Обе версии соответствовали истине – но с различной степенью достоверности. Первая была обычной, досадной и окончательной. Другая – убедительной и возбуждающей фантазию, и, кроме того, она давала надежду на то, что дядя Вилли однажды вернется.
Чтобы отобразить все это в рукописи, мне пришлось отделиться от своего "я" и стать на объективную точку зрения. Так произошло раздвоение или, может быть, даже растроение моего "я". Я выступил в роли писателя. Здесь было мое "я" из воспоминаний. И мое "я", о котором я писал, главное действующее лицо этой истории.
Разница между действительной и фантастической правдой занимала мои мысли.
Я ежедневно напоминал себе об ошибочности моих воспоминаний. Так, к примеру, я знал, что сами воспоминания не являются историей. Важнейшие события вспоминаются в той последовательности, которая заложена в подсознании, и их реконструкция для моего повествования требует постоянных усилий.
Маленьким мальчиком я сломал руку, и в фотоальбоме, присланном мне Фелисити, нашелся снимок, подтверждавший это. Но произошел ли этот несчастный случай в начале моего обучения в школе или же после смерти бабушки? Все три события тогда оказали на меня сильное воздействие, все три стали ранними уроками жестокого произвола, свойственного жизни. Чтобы описать их, я попытался вспомнить их последовательность, но тщетно; память бросила меня на произвол судьбы. Я был вынужден заново воссоздать в памяти эти события и расположить их в каком-то более верном порядке, если хотел представить, как они повлияли на меня.
Сами основы памяти были незыблемы, и моя сломанная рука служила наглядным тому примером.
Я сломал левую руку. Это я знал абсолютно точно, потому что такие вещи нельзя изменить, и эта рука по сей день была несколько слабее, чем полагалось бы. Такого рода воспоминания и оказались под сомнением. Единственным документальным подтверждением перелома была пара черно-белых снимков, сделанных на семейном пикнике. На этих снимках на фоне залитого солнцем пейзажа был запечатлен печальный маленький мальчик, в котором я узнал себя. Его правая рука была в гипсе и висела на белой повязке.

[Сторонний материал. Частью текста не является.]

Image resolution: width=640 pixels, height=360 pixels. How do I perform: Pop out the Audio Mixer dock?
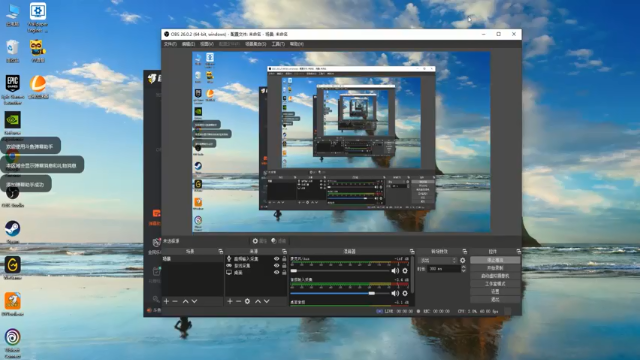pos(412,251)
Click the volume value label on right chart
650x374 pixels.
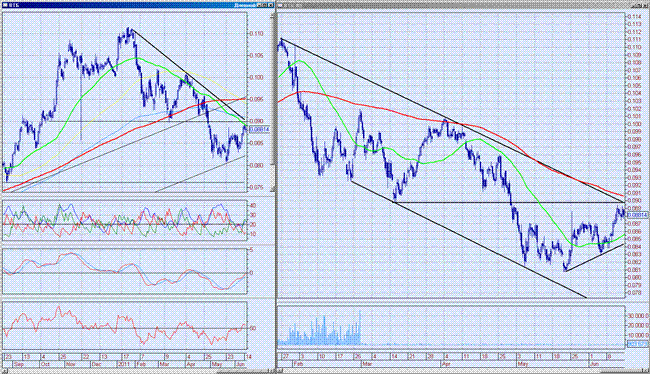click(x=638, y=344)
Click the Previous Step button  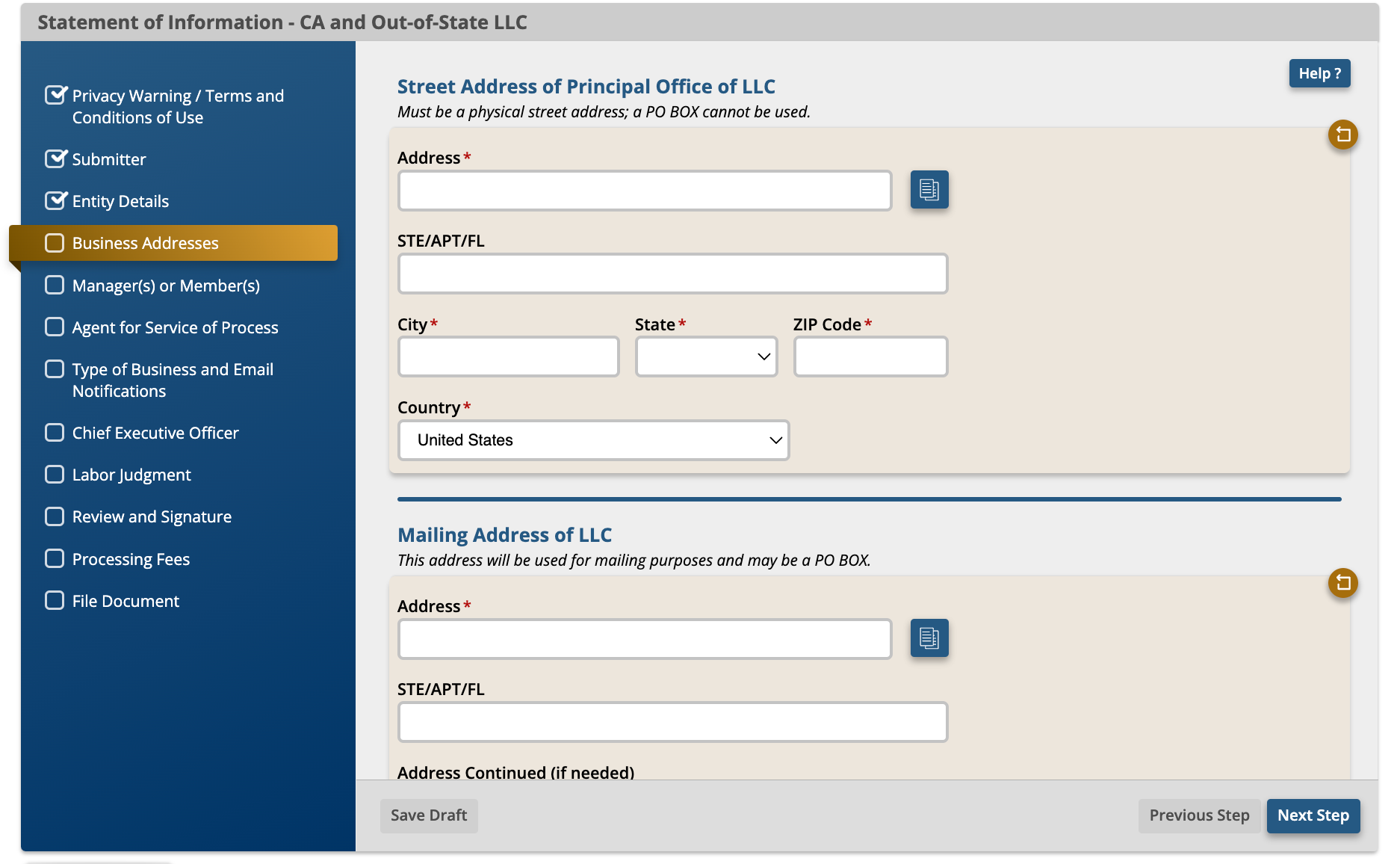(1199, 815)
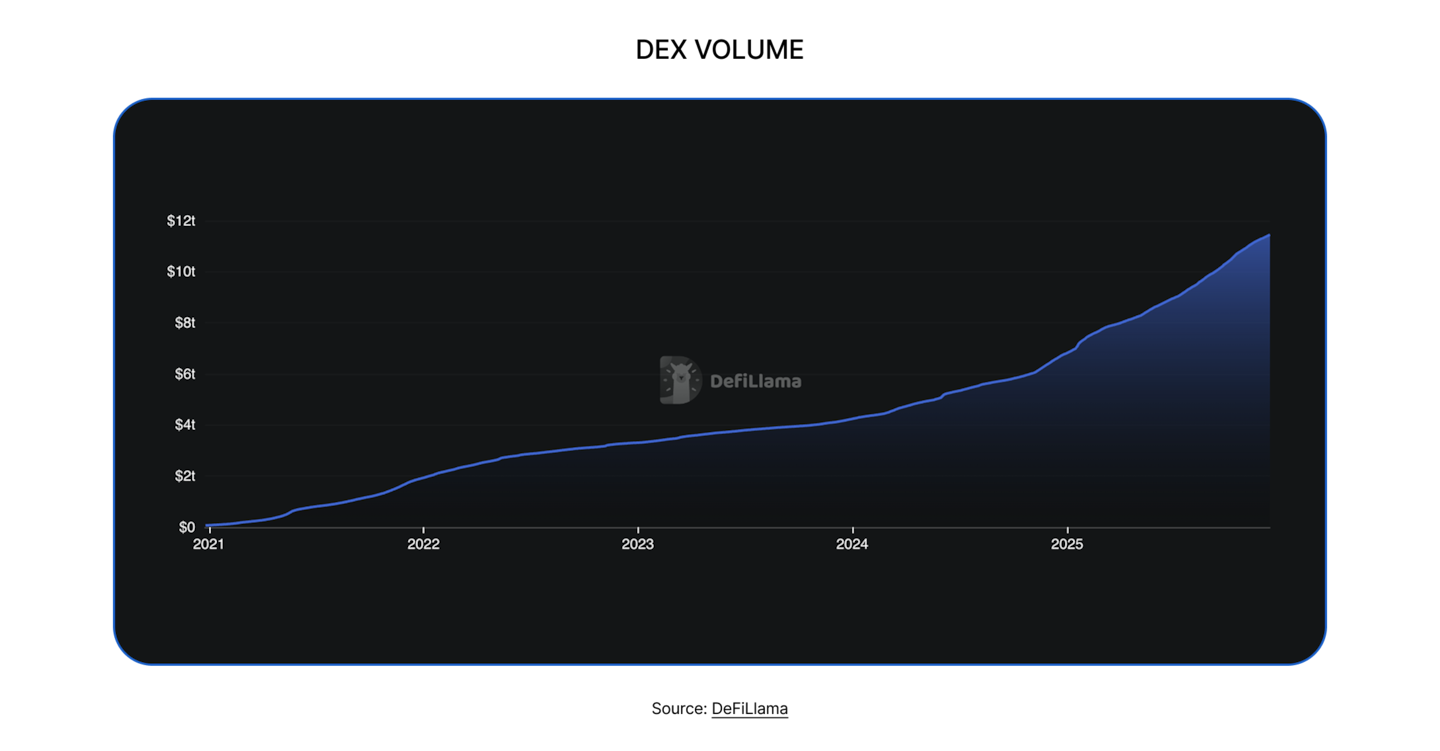Image resolution: width=1440 pixels, height=751 pixels.
Task: Select the 2021 year label
Action: 208,545
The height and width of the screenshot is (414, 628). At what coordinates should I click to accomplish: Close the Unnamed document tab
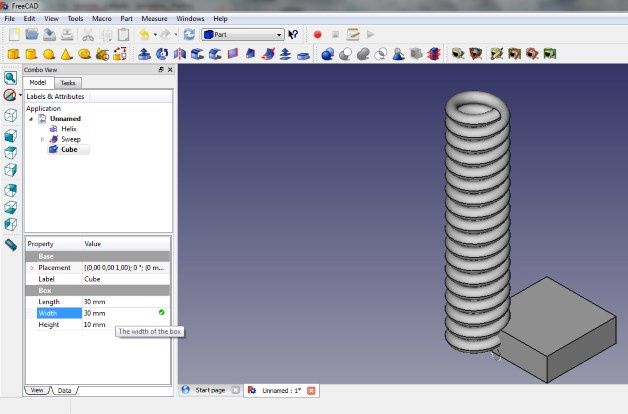click(311, 390)
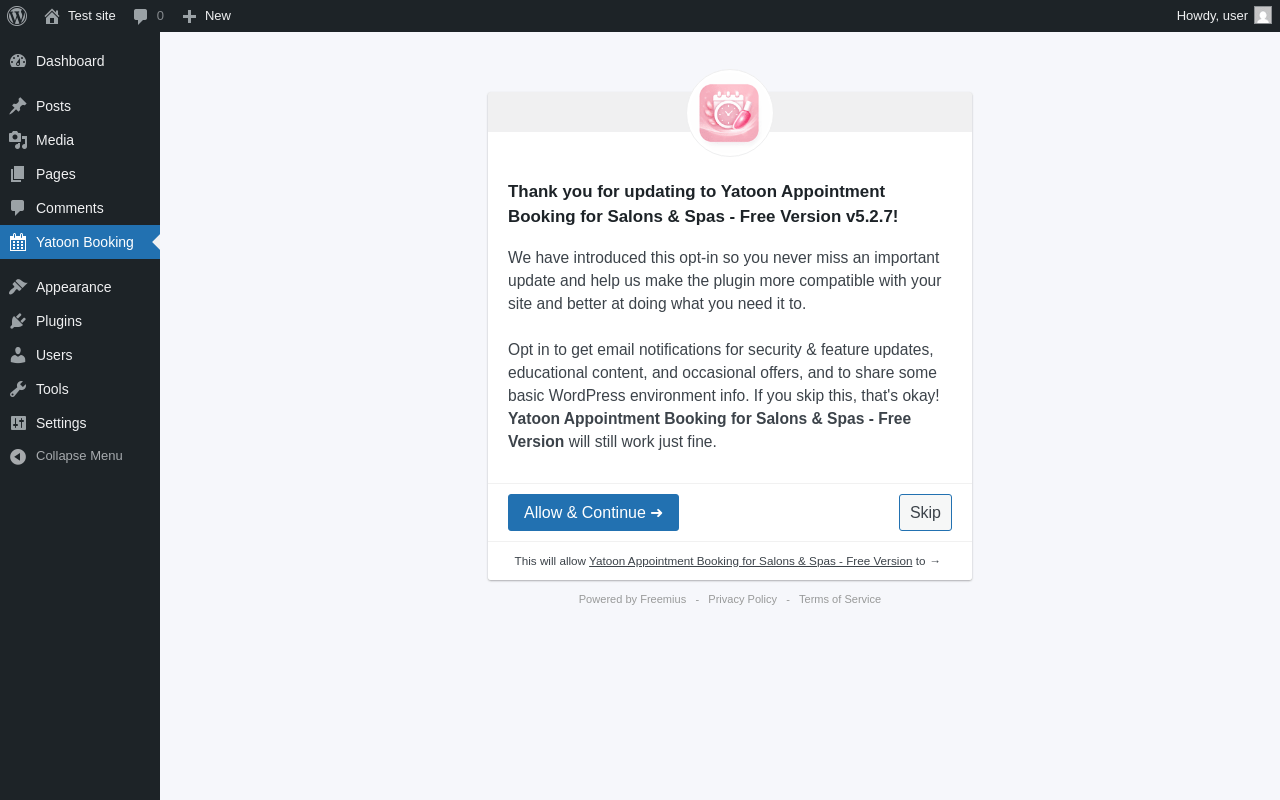1280x800 pixels.
Task: Click the Yatoon Booking calendar icon
Action: click(x=18, y=242)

Я наткнулся на эти фотографии в то самое время, когда описывал этот случай и открытие потрясло меня. Такое документальное свидетельство смутило и поразило меня, и я поневоле поставил под сомнение все прочие сведения, которые выдала мне память. Только с некоторым опозданием я понял, что произошло: фотограф, очевидно, отпечатал эти фотографии, зарядив ролик пленки в увеличитель не той стороной. Стоило повнимательнее изучить снимки – сначала я рассматривал только себя – и различные детали фона подтвердили мою догадку: вертикальная надпись на номере автомобиля, правостороннее движение на дорогах, пиджаки, застегнутые не на ту сторону, и прочее.
Все это было вполне объяснимо, но дало мне две точки зрения на свою особу: во-первых, я непременно должен был проверять и подтверждать свидетельствами развитие событий, которые до сих пор считал неизменными, и, во-вторых, ничего не мог вычеркнуть из прошлого.